Short task: Rewrite everything from the line containing "This screenshot has width=1456, height=814." down through the line containing "coord(675,418)", both lines included, as a two-column CSV headed instruction and coordinates, with one row per entry giving its text and its answer, each in a single quoted field with line breaks replaced by spaces. Leave the pictures out.

** START Source data **

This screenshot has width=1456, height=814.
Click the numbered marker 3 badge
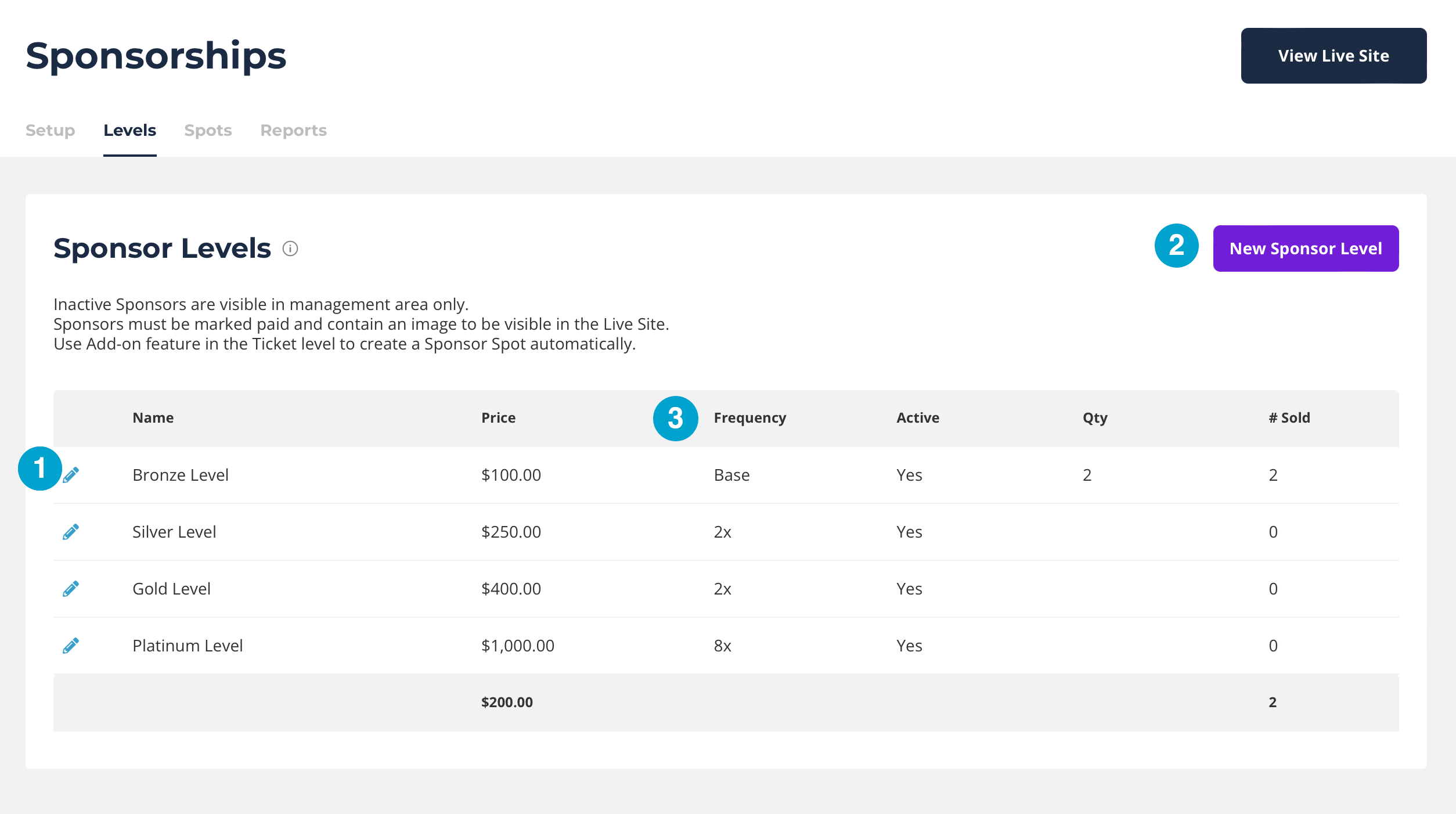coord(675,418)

** END Source data **
** START Source data **

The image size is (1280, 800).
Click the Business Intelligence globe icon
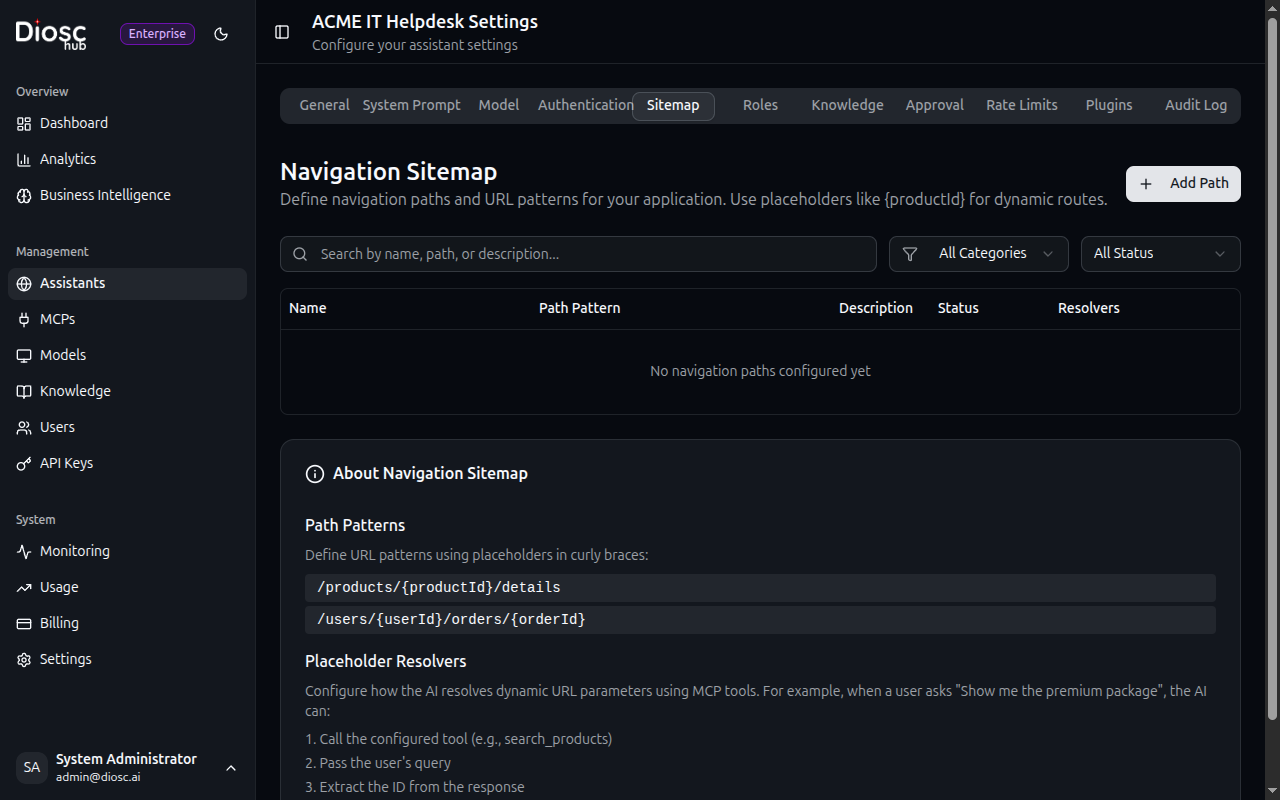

** END Source data **

Response for this exercise:
instruction,coordinates
"This screenshot has width=1456, height=814. Click the numbered marker 3 badge","coord(675,418)"